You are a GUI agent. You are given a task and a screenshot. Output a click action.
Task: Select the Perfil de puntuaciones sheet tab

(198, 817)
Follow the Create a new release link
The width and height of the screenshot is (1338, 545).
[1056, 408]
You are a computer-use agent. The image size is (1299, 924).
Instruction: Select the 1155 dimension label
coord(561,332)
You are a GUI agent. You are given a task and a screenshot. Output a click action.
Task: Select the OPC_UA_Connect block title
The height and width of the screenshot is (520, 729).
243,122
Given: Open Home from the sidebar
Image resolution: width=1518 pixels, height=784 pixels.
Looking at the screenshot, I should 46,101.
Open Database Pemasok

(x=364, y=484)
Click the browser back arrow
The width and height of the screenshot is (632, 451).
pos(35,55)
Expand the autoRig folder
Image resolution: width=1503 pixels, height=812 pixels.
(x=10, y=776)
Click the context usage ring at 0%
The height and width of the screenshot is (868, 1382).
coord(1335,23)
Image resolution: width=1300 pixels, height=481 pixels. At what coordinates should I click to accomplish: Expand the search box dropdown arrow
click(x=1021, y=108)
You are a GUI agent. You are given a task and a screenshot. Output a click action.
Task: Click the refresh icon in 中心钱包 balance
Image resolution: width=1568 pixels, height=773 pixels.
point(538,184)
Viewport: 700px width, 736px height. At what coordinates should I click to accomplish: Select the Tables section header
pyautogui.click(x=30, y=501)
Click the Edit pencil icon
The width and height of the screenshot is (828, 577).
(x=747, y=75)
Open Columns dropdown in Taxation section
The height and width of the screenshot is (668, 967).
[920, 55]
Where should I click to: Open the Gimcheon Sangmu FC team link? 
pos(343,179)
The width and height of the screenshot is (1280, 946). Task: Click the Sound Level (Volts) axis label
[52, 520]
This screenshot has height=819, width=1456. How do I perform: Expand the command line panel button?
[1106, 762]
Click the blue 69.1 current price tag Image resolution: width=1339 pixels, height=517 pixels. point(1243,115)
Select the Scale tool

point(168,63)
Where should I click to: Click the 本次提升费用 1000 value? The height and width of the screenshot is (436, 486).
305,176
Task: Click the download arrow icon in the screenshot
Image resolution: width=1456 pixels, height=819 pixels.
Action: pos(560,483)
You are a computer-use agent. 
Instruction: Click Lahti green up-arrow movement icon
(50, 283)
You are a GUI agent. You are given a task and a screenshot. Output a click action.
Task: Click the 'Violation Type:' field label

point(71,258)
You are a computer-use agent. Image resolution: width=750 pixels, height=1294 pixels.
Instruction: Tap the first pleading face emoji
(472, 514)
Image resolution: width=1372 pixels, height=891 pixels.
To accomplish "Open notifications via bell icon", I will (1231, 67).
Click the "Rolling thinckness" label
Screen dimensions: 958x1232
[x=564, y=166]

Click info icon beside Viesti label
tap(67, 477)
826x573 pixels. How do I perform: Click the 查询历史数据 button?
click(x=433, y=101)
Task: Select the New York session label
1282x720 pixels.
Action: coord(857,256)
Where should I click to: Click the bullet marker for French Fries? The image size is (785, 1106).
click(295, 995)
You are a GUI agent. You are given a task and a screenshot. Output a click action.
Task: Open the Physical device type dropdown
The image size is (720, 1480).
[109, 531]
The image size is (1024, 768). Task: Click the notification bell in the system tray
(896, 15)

---+---

Reproduce the part of the material that opens with its first line and closes with the line containing "coord(561,332)", changing every "Select" to "Choose" and leaving everything else as it is.

EXPECTED ANSWER:
You are a GUI agent. You are given a task and a screenshot. Output a click action.
Task: Choose the Perfil de puntuaciones sheet tab

(198, 817)
Follow the Create a new release link
The width and height of the screenshot is (1338, 545).
[1056, 408]
You are a computer-use agent. The image size is (1299, 924).
Instruction: Choose the 1155 dimension label
coord(561,332)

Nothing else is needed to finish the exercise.